The Packaging Industry Takes on PFAS ‘Forever Chemicals’ in our Food Supply
Over the last 15 years, San Francisco-based World Centric has been a leader in the $16 billion environmentally friendly compostable food packaging industry.
The company’s molded fiber and paper-based bowls, plates, and to-go ware have long served as replacements for destructive styrofoam. However, World Centric and the rest of the industry recently learned some shocking news: Some of their products were no more biodegradable than styrofoam because they contained a highly toxic chemical called PFAS, which help the containers repel liquid and grease.

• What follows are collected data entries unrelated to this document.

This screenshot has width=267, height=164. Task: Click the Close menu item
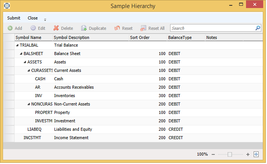coord(33,18)
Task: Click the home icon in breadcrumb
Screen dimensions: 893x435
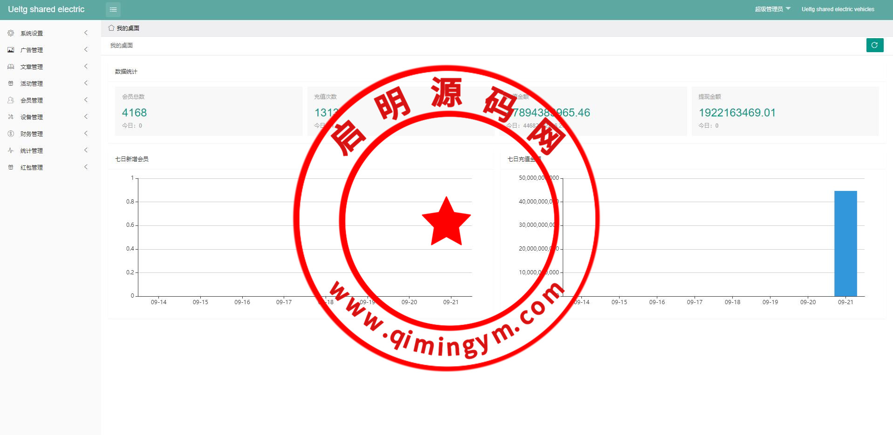Action: [111, 28]
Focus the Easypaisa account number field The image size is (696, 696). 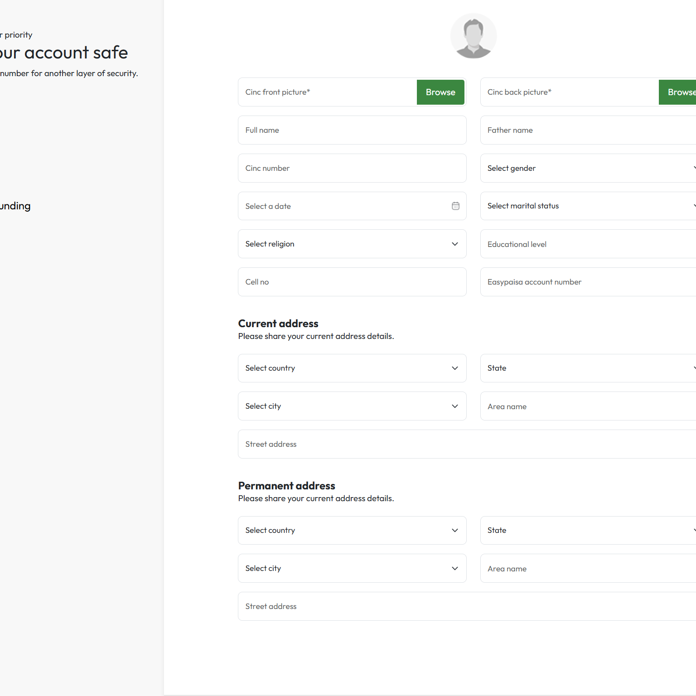click(x=588, y=282)
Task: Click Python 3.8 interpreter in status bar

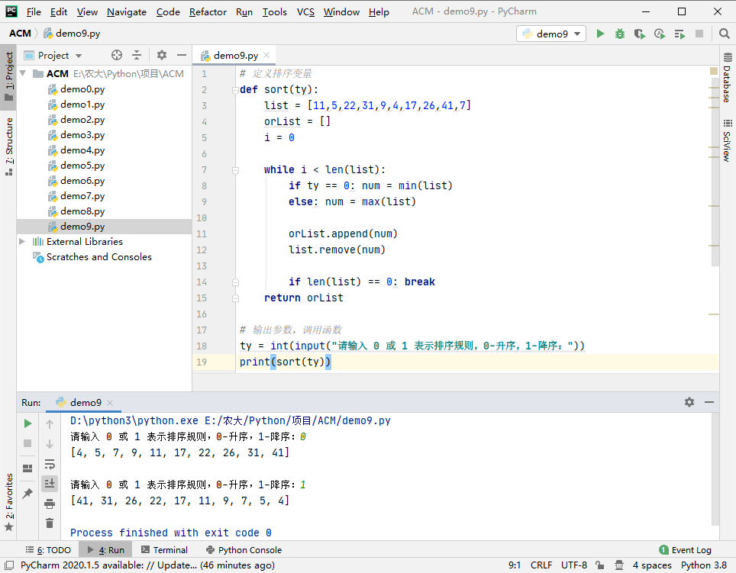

The compound, also called per- and polyfluoroalkyl chemicals, are part of a class of about 5,000 fluorinated compounds that companies like DuPont and 3M have produced for decades. They’re dubbed “forever chemicals” because they don’t break down, and they’re linked to a range of serious health problems.
World Centric isn’t alone. In recent years, a series of studies revealed a large portion of compostable and paper food packaging is contaminated with PFAS. The company acted quickly, however, and is now part of a massive, industry-wide effort to remove PFAS products from their catalogs.
“We’ve been trying to come up with a solution,” World Centric vice president of marketing, Mark Marinozzi told Civil Eats. The company, along with the rest of the industry, is attempting to develop packaging that is similarly grease- and water-resistant. [Disclosure: World Centric has donated to Civil Eats’s fundraisers in the past.]